**PASSAGE TO READ**
= = = = =
The thing I think I'm asking is what kind of topics would be good to motivate people to follow through? For instance, the webforum above could work for some while others would have other ideas. It would be hard to design a course around a moving target like that..

I hope I'm not boring you with my questions above, I'm mostly trying to understand your point because I've been thinking about designing interesting courses for people, but I wouldn't like to do another basic introductory course with small chapters and exercises as other 1000 courses out there..


I got it.

The point is, not trying to add too much at a time. Try adding one feature at a time, but make it production ready, stable, reliable. It's what make progress !


That's probably the best advice. I'd add to it: make sure it's something your passionate about. Bonus if you can get real users.


Most of the time, you'll surely get the goal if you're passionate about it ;)


Out of curiosity, why do you believe that the learning process is more pronounced with making a real usable product rather than a fun project ?


Because when you make a real usable product, you're not doing just for fun. You're making product for others to use and to be happy. It's the mindset that make them different.


Not a big fan of these survivorship bias blog posts. I've been fiddling with code since I was about 11 years old (ActionScript for Club Penguin cheat tools as well as some Visual Basic). I got pretty serious in High School and learned Java as well Python. I am now pretty comfortable in the web stack as well as C, but still do not have the confidence to become a developer. I don't get how people can spend roughly 3 months learning to code and make a career out of it. Surely they must be lacking in certain core areas of CS.
= = = = =
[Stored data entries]
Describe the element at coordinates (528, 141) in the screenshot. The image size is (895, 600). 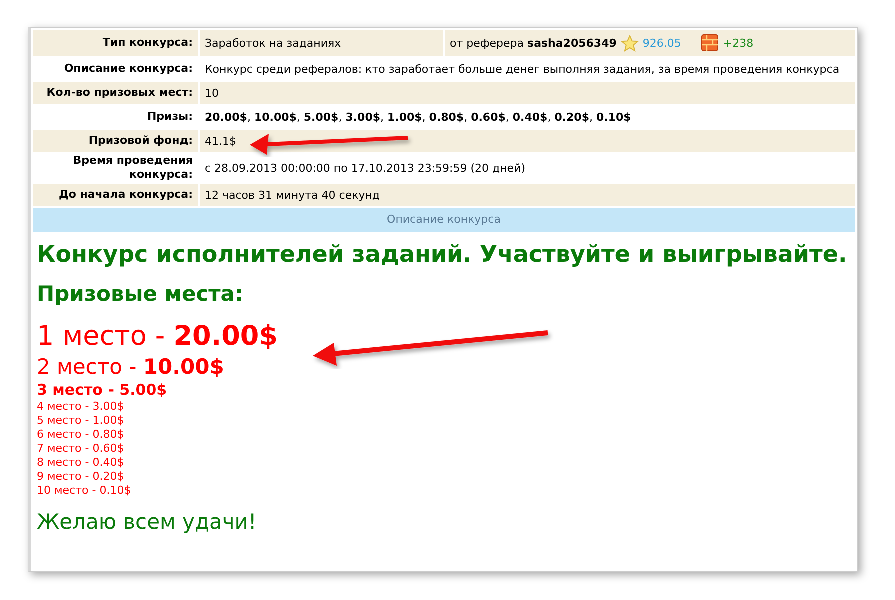
I see `field-value: 41.1$` at that location.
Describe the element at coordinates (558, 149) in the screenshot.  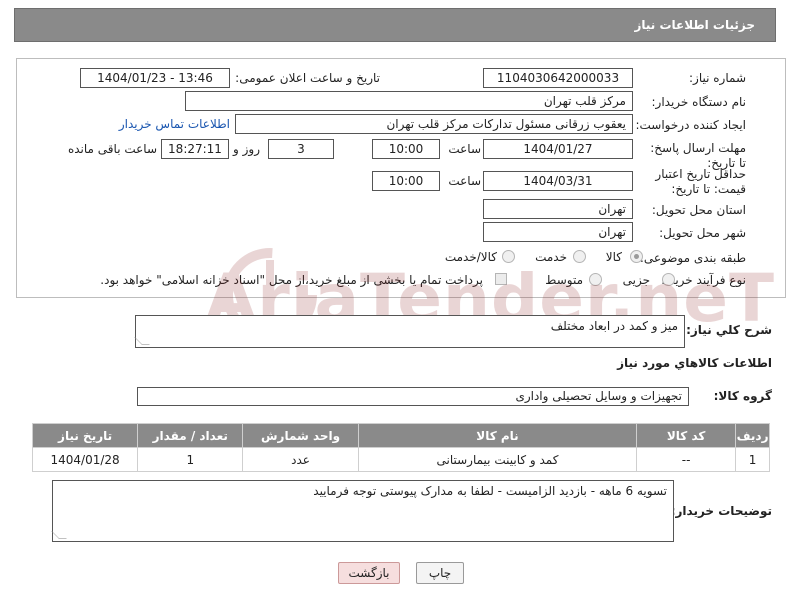
I see `reply-date-field: 1404/01/27` at that location.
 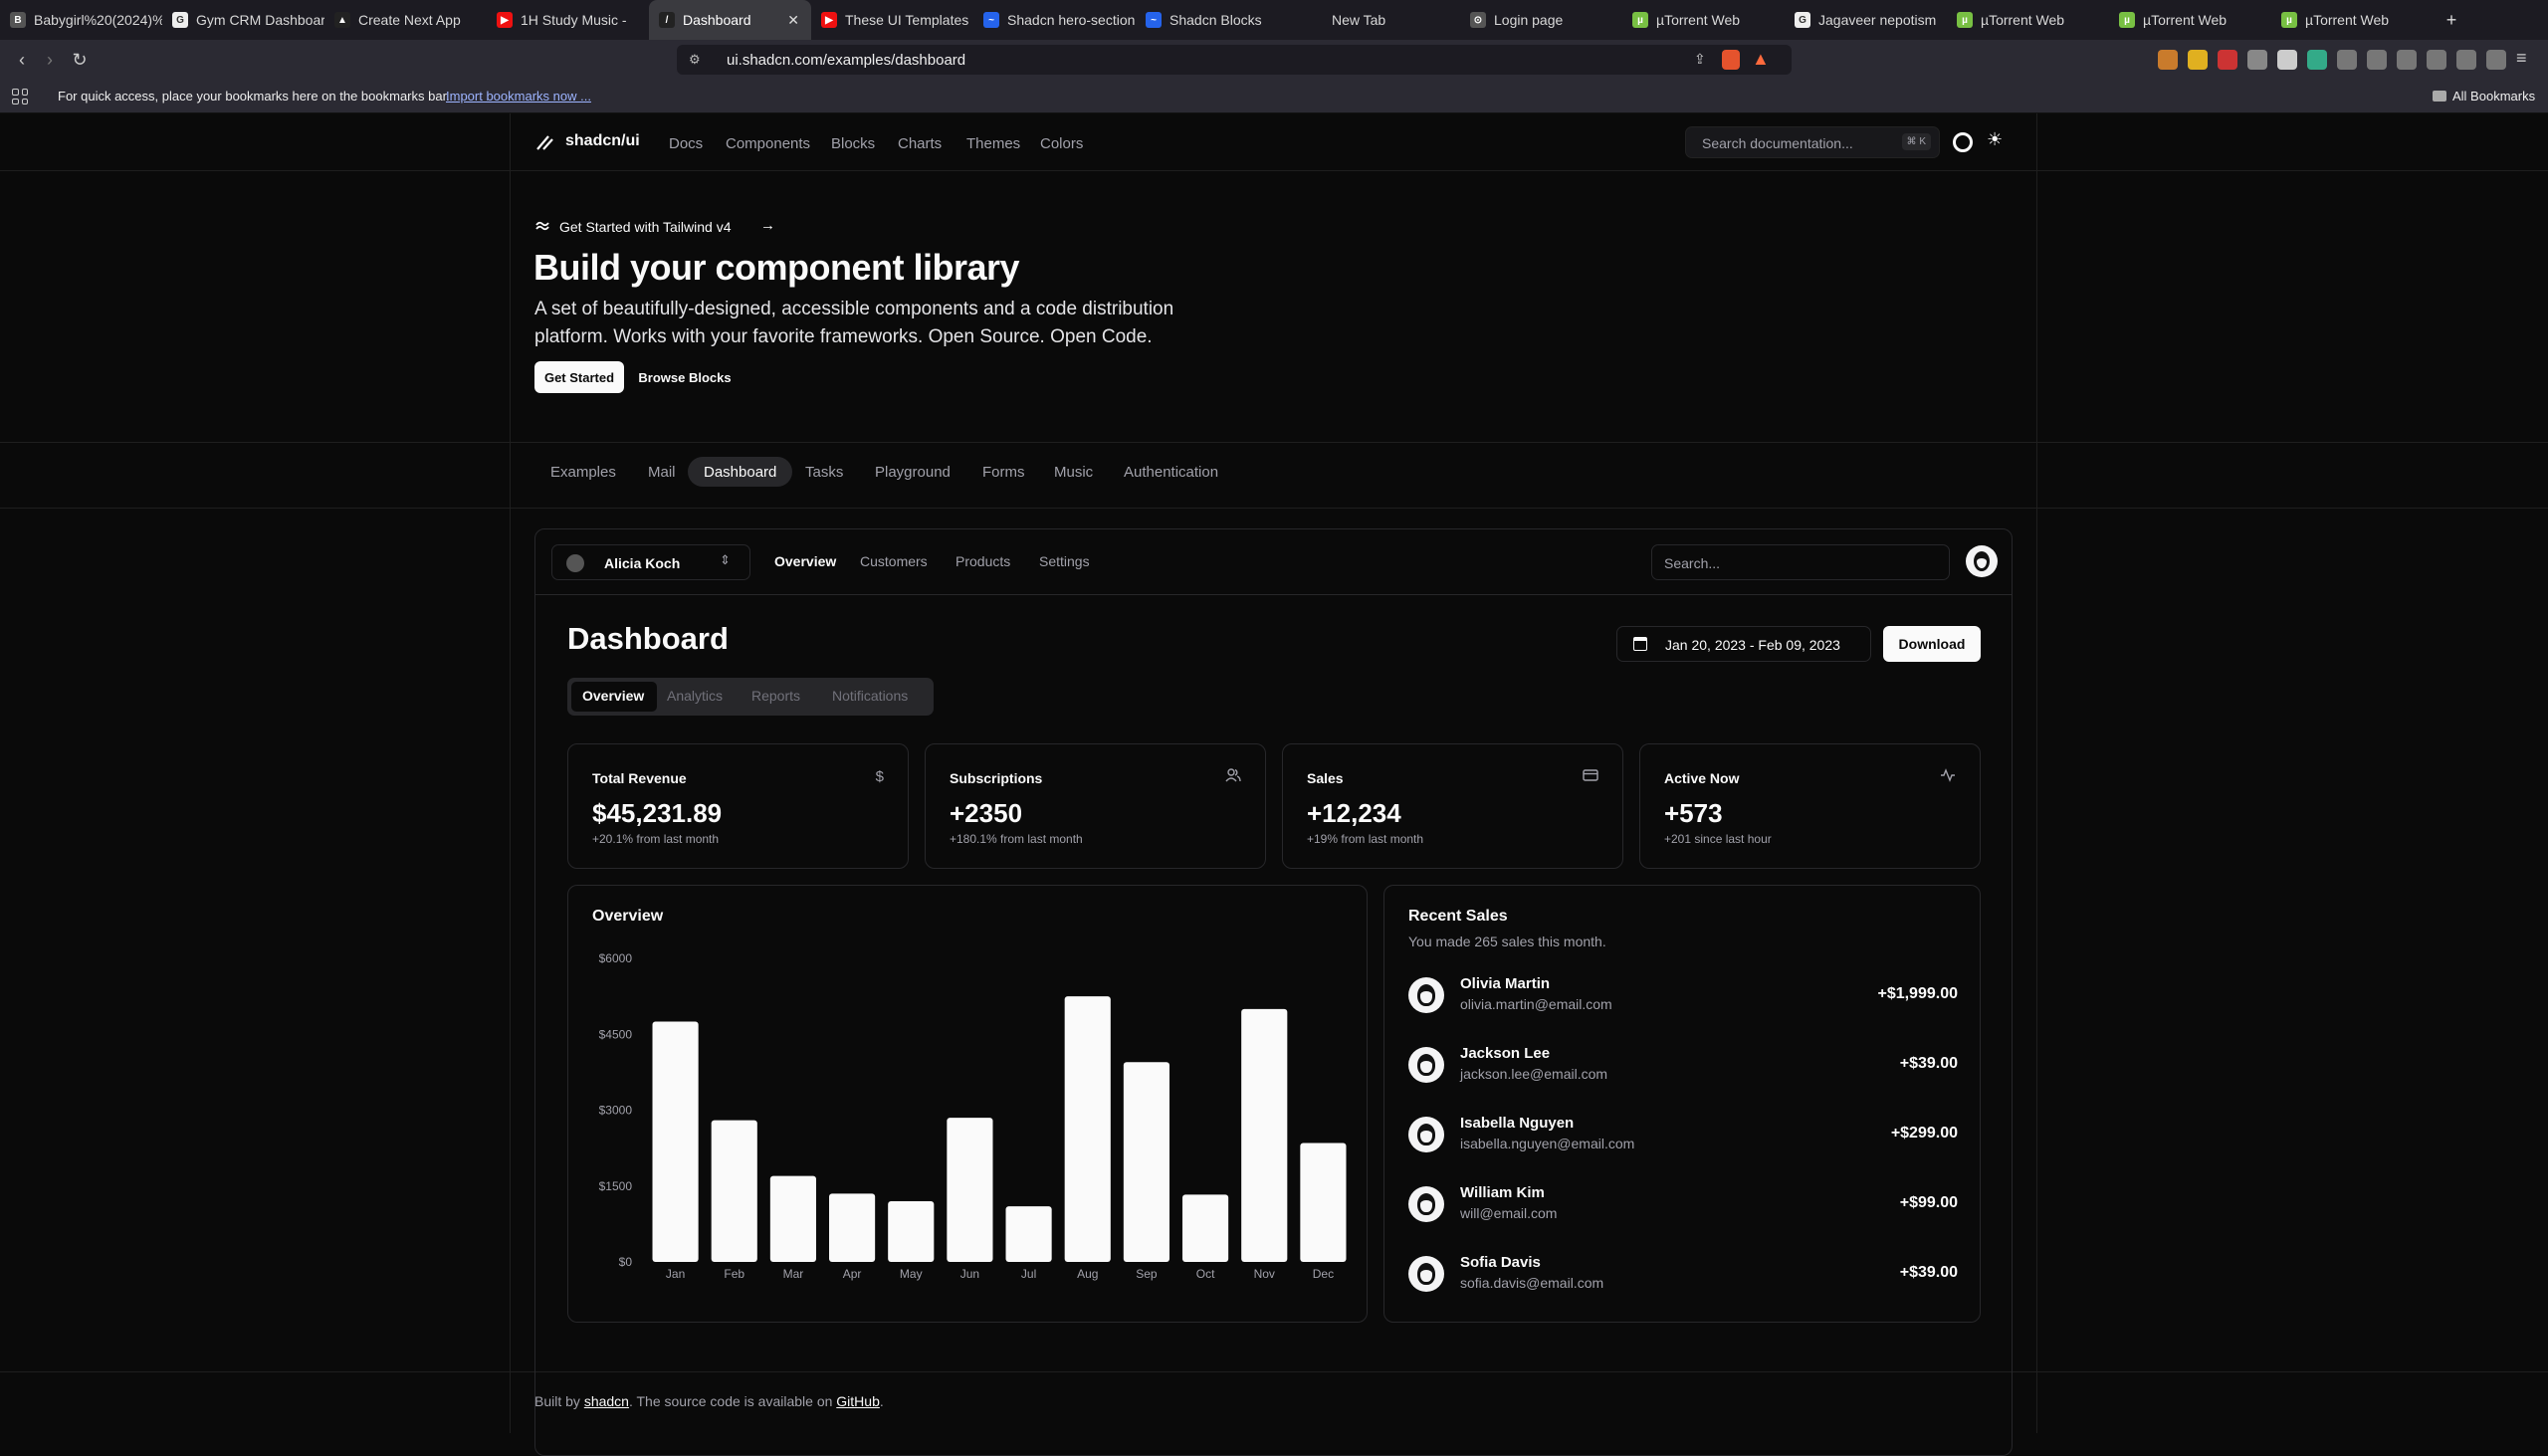 What do you see at coordinates (1171, 472) in the screenshot?
I see `example-tab-authentication: Authentication` at bounding box center [1171, 472].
= = = = =
**QUESTIONS**
• 1. Answer these questions using the forum thread:
(a) According to one reply, how many features should be added at a time?
(b) Which two languages did the last commenter learn in high school?
(c) What did the last commenter use ActionScript to build?
• 2. Output the portion of the forum thread between "The thing I" and "get real users.", inclusive, copied without changes.

**SOLVED TASKS**
• 1.
(a) One feature at a time.
(b) Java and Python.
(c) Cheat tools for Club Penguin.

• 2.
The thing I think I'm asking is what kind of topics would be good to motivate people to follow through? For instance, the webforum above could work for some while others would have other ideas. It would be hard to design a course around a moving target like that..

I hope I'm not boring you with my questions above, I'm mostly trying to understand your point because I've been thinking about designing interesting courses for people, but I wouldn't like to do another basic introductory course with small chapters and exercises as other 1000 courses out there..


I got it.

The point is, not trying to add too much at a time. Try adding one feature at a time, but make it production ready, stable, reliable. It's what make progress !


That's probably the best advice. I'd add to it: make sure it's something your passionate about. Bonus if you can get real users.